[Task directions]
Each record must come back unchanged in your answer, stripped of its images.

** Data follows **

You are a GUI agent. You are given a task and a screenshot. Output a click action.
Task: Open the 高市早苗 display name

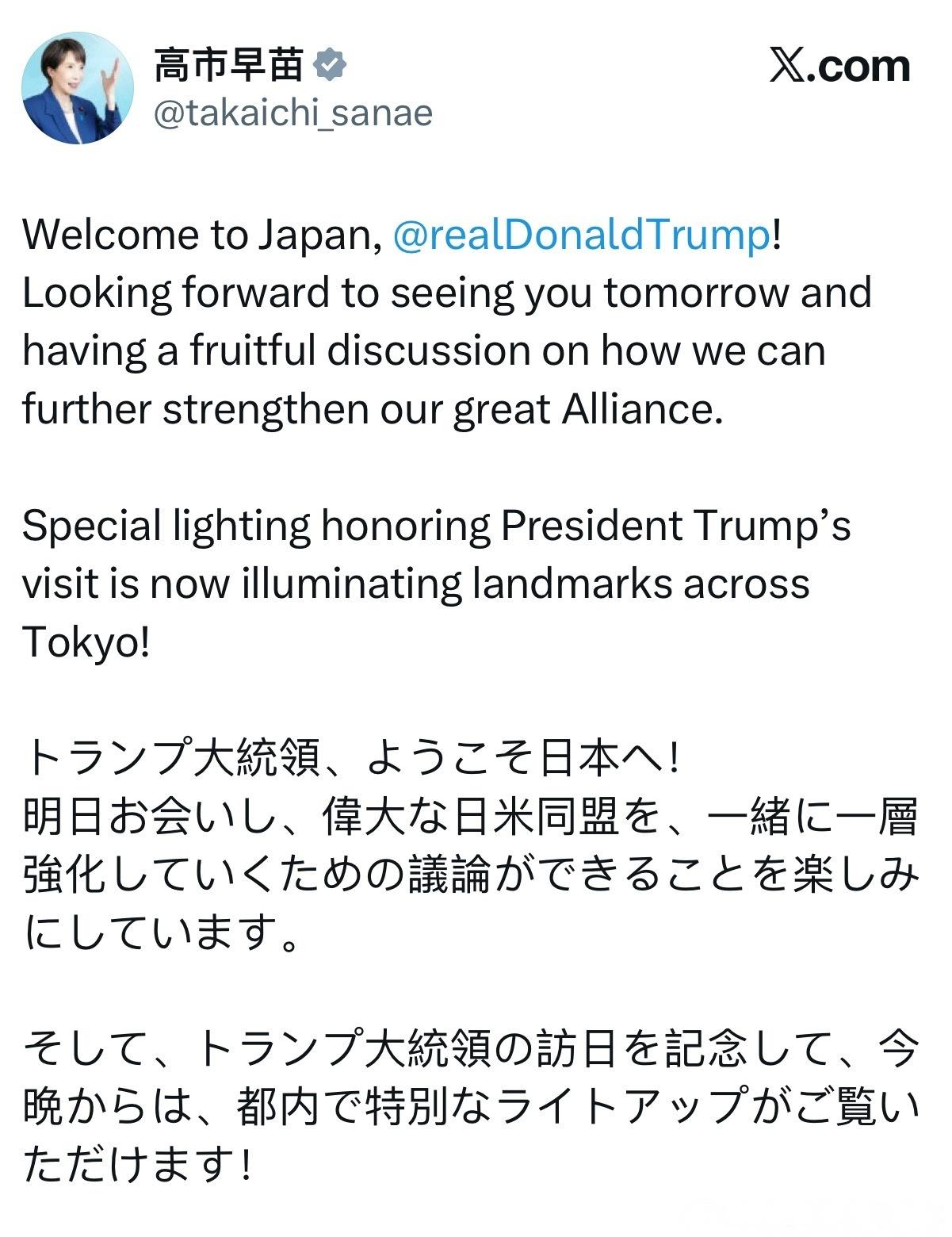[x=229, y=65]
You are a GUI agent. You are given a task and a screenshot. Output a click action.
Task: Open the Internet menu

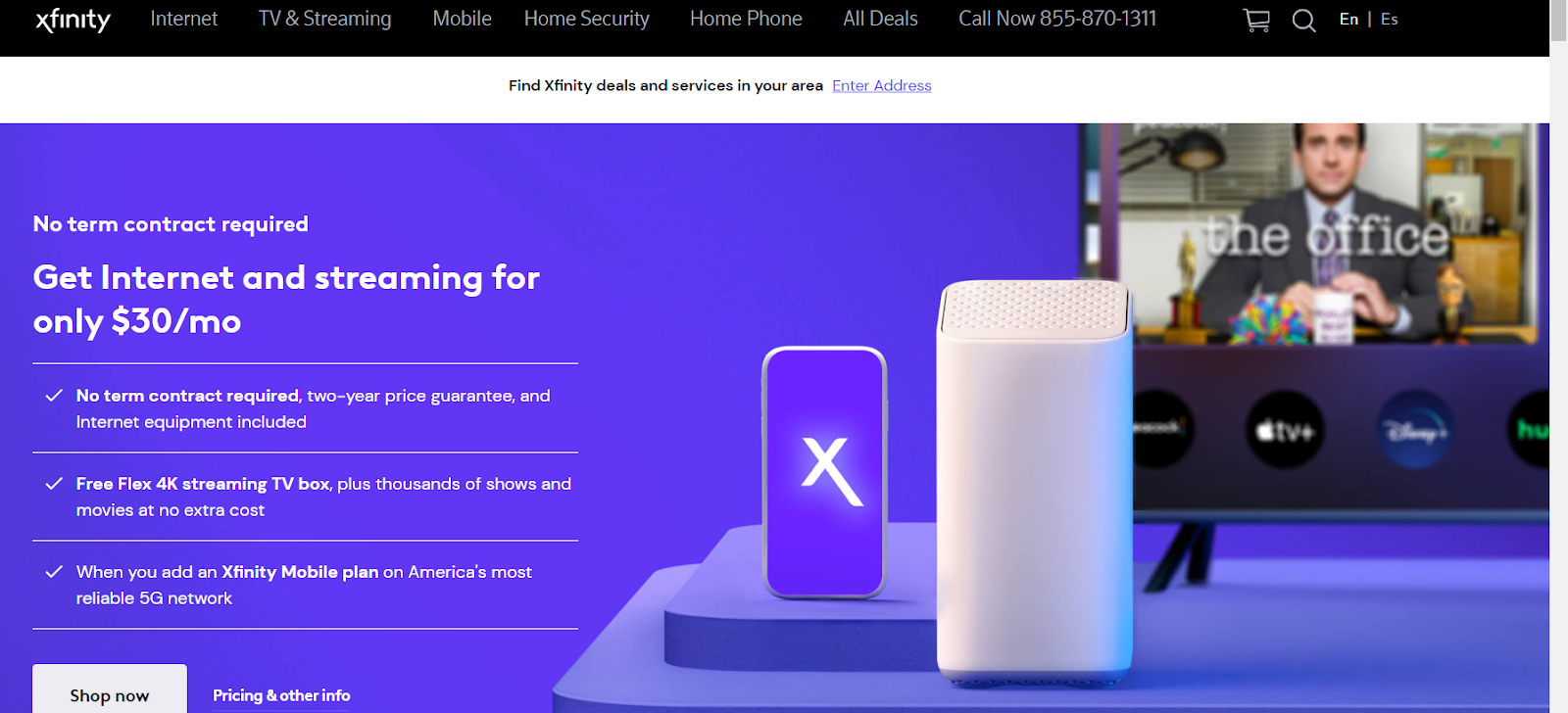pyautogui.click(x=184, y=19)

** End of Data **

[Answer section]
You are a GUI agent. You are given a task and a screenshot. Output a click action.
Task: Open the 高市早苗 display name

[x=229, y=65]
You are a GUI agent. You are given a task and a screenshot. Output a click action.
Task: Open the Internet menu

pyautogui.click(x=184, y=19)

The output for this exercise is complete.